--- start ---

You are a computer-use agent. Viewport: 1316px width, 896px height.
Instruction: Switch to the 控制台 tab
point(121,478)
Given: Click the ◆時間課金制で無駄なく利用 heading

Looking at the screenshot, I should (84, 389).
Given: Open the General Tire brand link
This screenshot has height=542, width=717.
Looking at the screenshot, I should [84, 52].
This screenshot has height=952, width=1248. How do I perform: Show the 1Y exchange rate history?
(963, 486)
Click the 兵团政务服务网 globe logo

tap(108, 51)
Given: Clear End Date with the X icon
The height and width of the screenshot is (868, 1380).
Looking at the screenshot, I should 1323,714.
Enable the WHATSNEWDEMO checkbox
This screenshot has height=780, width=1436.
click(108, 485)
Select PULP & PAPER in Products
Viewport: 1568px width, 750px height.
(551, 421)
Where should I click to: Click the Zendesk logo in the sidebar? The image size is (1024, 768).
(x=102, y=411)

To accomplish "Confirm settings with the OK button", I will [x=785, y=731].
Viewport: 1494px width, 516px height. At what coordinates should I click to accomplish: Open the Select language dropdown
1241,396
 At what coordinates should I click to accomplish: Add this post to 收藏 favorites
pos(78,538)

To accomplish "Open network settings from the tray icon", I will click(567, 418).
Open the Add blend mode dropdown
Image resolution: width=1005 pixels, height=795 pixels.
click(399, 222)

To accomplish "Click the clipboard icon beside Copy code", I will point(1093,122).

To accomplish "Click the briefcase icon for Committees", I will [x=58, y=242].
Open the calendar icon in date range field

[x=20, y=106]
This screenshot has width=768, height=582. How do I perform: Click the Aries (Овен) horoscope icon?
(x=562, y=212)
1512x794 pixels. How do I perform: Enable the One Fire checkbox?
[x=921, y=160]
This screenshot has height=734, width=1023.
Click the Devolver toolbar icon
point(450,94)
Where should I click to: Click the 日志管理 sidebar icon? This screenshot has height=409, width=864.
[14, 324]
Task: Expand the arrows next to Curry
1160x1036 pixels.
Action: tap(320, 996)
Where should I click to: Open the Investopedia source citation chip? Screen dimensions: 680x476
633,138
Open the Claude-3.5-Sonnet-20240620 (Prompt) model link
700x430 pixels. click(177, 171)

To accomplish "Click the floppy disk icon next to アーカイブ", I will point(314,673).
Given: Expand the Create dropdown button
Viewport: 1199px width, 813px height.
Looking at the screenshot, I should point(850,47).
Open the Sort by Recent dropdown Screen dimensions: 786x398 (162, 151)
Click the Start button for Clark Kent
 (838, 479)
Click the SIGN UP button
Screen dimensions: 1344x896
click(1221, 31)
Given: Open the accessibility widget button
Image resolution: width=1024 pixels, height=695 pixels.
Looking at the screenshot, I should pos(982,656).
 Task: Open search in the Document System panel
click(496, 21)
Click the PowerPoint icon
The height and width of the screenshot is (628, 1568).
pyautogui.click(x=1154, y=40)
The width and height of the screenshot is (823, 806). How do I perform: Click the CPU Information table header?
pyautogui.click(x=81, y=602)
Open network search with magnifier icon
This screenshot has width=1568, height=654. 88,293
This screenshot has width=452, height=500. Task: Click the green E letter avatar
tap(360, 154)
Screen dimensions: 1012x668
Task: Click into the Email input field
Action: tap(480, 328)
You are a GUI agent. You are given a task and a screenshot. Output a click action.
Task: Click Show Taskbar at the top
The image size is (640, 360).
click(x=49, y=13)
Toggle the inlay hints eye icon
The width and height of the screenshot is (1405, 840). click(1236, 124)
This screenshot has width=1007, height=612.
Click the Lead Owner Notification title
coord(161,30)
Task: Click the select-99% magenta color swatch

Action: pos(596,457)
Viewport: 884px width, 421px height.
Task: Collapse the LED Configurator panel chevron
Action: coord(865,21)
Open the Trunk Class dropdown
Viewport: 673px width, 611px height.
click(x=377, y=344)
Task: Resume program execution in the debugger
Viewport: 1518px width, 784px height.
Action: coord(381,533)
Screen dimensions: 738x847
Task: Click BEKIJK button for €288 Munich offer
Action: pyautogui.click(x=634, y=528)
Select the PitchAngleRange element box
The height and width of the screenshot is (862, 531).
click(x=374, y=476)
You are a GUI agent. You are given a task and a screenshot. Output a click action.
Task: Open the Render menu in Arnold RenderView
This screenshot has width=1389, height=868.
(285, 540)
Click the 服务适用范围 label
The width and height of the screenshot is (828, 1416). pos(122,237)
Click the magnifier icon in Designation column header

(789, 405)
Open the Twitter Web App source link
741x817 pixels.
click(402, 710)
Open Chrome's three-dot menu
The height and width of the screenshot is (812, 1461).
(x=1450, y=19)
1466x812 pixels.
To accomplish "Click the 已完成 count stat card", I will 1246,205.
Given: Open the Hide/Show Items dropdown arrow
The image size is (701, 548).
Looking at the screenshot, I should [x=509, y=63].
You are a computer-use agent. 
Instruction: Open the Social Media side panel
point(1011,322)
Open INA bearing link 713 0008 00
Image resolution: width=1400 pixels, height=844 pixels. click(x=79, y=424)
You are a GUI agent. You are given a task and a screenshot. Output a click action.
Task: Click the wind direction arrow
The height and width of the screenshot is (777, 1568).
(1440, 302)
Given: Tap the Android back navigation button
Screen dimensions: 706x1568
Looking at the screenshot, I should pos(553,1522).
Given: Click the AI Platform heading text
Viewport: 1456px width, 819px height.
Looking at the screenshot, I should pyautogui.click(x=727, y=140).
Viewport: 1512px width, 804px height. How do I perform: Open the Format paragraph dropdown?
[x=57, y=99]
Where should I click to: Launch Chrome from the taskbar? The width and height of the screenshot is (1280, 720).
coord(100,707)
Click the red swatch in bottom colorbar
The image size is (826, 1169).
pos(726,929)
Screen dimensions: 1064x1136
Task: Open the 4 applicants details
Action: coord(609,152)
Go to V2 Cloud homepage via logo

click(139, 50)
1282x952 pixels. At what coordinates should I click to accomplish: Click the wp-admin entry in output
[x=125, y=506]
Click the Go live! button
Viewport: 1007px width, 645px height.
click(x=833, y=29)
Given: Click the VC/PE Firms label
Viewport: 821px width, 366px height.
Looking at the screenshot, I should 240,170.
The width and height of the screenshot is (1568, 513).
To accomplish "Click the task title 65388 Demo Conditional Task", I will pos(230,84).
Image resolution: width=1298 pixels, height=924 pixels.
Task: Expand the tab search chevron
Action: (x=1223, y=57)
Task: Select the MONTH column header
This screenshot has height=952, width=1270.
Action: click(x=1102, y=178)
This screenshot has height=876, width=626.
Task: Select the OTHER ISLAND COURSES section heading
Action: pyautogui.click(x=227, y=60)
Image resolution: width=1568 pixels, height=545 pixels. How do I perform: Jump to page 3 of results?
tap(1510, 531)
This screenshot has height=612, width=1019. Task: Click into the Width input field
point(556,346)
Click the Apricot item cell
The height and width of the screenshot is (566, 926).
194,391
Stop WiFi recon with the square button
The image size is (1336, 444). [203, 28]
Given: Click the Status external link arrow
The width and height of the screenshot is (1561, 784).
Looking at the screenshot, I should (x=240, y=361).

--- end ---

▶ _Request_
Copy out everything from the line containing "Given: Tap the Android back navigation button" down through the end of the records above, including both of those lines, without changing anything.

▶ _Output_
Given: Tap the Android back navigation button
Screen dimensions: 706x1568
Looking at the screenshot, I should pos(553,1522).
Given: Click the AI Platform heading text
Viewport: 1456px width, 819px height.
Looking at the screenshot, I should pyautogui.click(x=727, y=140).
Viewport: 1512px width, 804px height. How do I perform: Open the Format paragraph dropdown?
[x=57, y=99]
Where should I click to: Launch Chrome from the taskbar? The width and height of the screenshot is (1280, 720).
coord(100,707)
Click the red swatch in bottom colorbar
The image size is (826, 1169).
pos(726,929)
Screen dimensions: 1064x1136
Task: Open the 4 applicants details
Action: coord(609,152)
Go to V2 Cloud homepage via logo

click(139, 50)
1282x952 pixels. At what coordinates should I click to accomplish: Click the wp-admin entry in output
[x=125, y=506]
Click the Go live! button
Viewport: 1007px width, 645px height.
click(x=833, y=29)
Given: Click the VC/PE Firms label
Viewport: 821px width, 366px height.
Looking at the screenshot, I should 240,170.
The width and height of the screenshot is (1568, 513).
To accomplish "Click the task title 65388 Demo Conditional Task", I will pos(230,84).
Image resolution: width=1298 pixels, height=924 pixels.
Task: Expand the tab search chevron
Action: (x=1223, y=57)
Task: Select the MONTH column header
This screenshot has height=952, width=1270.
Action: click(x=1102, y=178)
This screenshot has height=876, width=626.
Task: Select the OTHER ISLAND COURSES section heading
Action: pyautogui.click(x=227, y=60)
Image resolution: width=1568 pixels, height=545 pixels. How do I perform: Jump to page 3 of results?
tap(1510, 531)
This screenshot has height=612, width=1019. Task: Click into the Width input field
point(556,346)
Click the Apricot item cell
The height and width of the screenshot is (566, 926).
194,391
Stop WiFi recon with the square button
The image size is (1336, 444). [203, 28]
Given: Click the Status external link arrow
The width and height of the screenshot is (1561, 784).
Looking at the screenshot, I should (x=240, y=361).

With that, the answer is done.